EPP: Mamotreto escolar sobre la génesis de la filosofía, A fe que la lectura del mismo y la pereza son una sola.
R: Sofía recibe cartas y lecciones de filosofía para enterarse que su mundo es filosófico e irreal y la que existe está en el espejo. Igual que Alicia.
- Nadie tiene derecho a llamar superstición a la fe de otras personas.
- Una sola pregunta puede contener más pólvora que mil respuestas.
- La muerte no nos concierne (Epícuro) pues mientras existimos la muerte no está presente y cuando llega la muerte, nosotros ya no existimos.
- (Las cuatro hierbas curativas) A los dioses no hay que temerlos. La muerte no es algo de lo que haya que preocuparse. Es fácil conseguir lo bueno. Lo terrible es fácil de soportar.
- Cualquier despliegue de esplendor supone un despliegue de poder.
- Esperemos que no sea verdad y si lo es, esperemos que no se llegué a saber publicamente.
- El libro de la naturaleza está escrito en un lenguaje matemático (Galileo).
- El milagro es una ruptura con las leyes de la naturaleza (Hume).
- Existen dos clases de verdades: las superficiales en las que queda evidente que lo contrario es incorrecto y las profundas en las que lo contrario es igual de correcto (Bohr).

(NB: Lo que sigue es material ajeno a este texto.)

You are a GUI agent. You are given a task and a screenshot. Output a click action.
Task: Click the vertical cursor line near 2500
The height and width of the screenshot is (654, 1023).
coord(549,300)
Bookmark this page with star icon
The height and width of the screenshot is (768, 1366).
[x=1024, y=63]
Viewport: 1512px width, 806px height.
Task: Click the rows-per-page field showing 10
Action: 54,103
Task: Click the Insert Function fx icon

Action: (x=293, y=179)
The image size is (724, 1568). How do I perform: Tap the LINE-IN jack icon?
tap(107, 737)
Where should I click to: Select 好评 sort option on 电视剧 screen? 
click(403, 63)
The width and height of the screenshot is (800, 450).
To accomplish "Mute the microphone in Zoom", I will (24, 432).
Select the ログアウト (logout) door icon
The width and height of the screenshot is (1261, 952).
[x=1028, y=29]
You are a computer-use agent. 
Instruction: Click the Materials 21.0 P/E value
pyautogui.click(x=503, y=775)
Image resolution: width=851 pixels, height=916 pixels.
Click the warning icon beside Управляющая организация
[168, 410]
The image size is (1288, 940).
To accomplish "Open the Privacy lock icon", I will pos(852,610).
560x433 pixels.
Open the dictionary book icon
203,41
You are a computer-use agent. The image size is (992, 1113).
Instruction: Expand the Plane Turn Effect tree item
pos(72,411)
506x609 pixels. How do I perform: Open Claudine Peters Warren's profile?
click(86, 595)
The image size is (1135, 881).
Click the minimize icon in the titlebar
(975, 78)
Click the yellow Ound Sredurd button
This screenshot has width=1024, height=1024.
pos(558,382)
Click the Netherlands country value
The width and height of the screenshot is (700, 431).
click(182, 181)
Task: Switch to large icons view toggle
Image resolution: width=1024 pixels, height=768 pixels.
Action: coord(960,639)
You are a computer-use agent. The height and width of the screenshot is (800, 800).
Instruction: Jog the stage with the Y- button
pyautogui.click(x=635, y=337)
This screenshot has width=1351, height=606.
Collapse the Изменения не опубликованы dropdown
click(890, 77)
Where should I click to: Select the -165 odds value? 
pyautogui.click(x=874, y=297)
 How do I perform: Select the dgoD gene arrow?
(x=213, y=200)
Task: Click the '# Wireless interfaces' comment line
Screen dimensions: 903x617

VIDA: Es una sustancia que en una disolución nutritiva, tiene la capacidad de dividirse en dos partes idénticas.
CARPE DIEM: Goza de este día.
MEMENTO MORI: Recuerda que vas a morir.
ESTOICOS: De Stoa (pórtico) donde Zenón reunía a su grupo.
ACADEMO: Héroe griego, bosque donde Platón fundó su culto.
SOFISTAS: Persona sabia o hábil.
JURAMENTO DE HIPÓCRATES: Juro por Apolo, médico, por Asclepio, Higía y Panacea y pongo por testigos a todos los dioses y diosas, de que he de observar el siguiente juramento, que me obligo a cumplir en cuanto ofrezco, poniendo en tal empeño todas mis fuerzas y mi inteligencia.
Tributaré a mi maestro de Medicina el mismo respeto que a los autores de mis días, partiré con ellos mi fortuna y los socorreré si lo necesitaren; trataré a sus hijos como a mis hermanos y si quieren aprender la ciencia, se la enseñaré desinteresadamente y sin ningún género de recompensa.
Instruiré con preceptos, lecciones orales y demás modos de enseñanza a mis hijos, a los de mi maestro y a los discípulos que se me unan bajo el convenio y juramento que determine la ley médica, y a nadie más.
Estableceré el régimen de los enfermos de la manera que les sea más provechosa según mis facultades y a mi entender, evitando todo mal y toda injusticia. No accederé a pretensiones que busquen la administración de venenos, ni sugeriré a nadie cosa semejante; me abstendré de aplicar a las mujeres pesarios abortivos.
Pasaré mi vida y ejerceré mi profesión con inocencia y pureza. No ejecutaré la talla, dejando tal operación a los que se dedican a practicarla.
En cualquier casa donde entre, no llevaré otro objetivo que el bien de los enfermos; me libraré de cometer voluntariamente faltas injuriosas o acciones corruptoras y evitaré sobre todo la seducción de mujeres u hombres, libres o esclavos.
Guardaré secreto sobre lo que oiga y vea en la sociedad por razón de mi ejercicio y que no sea indispensable divulgar, sea o no del dominio de mi profesión, considerando como un deber el ser discreto en tales casos. Si observo con fidelidad este juramento, séame concedido gozar felizmente mi vida y mi profesión, honrado siempre entre los hombres; si lo quebranto y soy perjuro, caiga sobre mí la suerte contraria.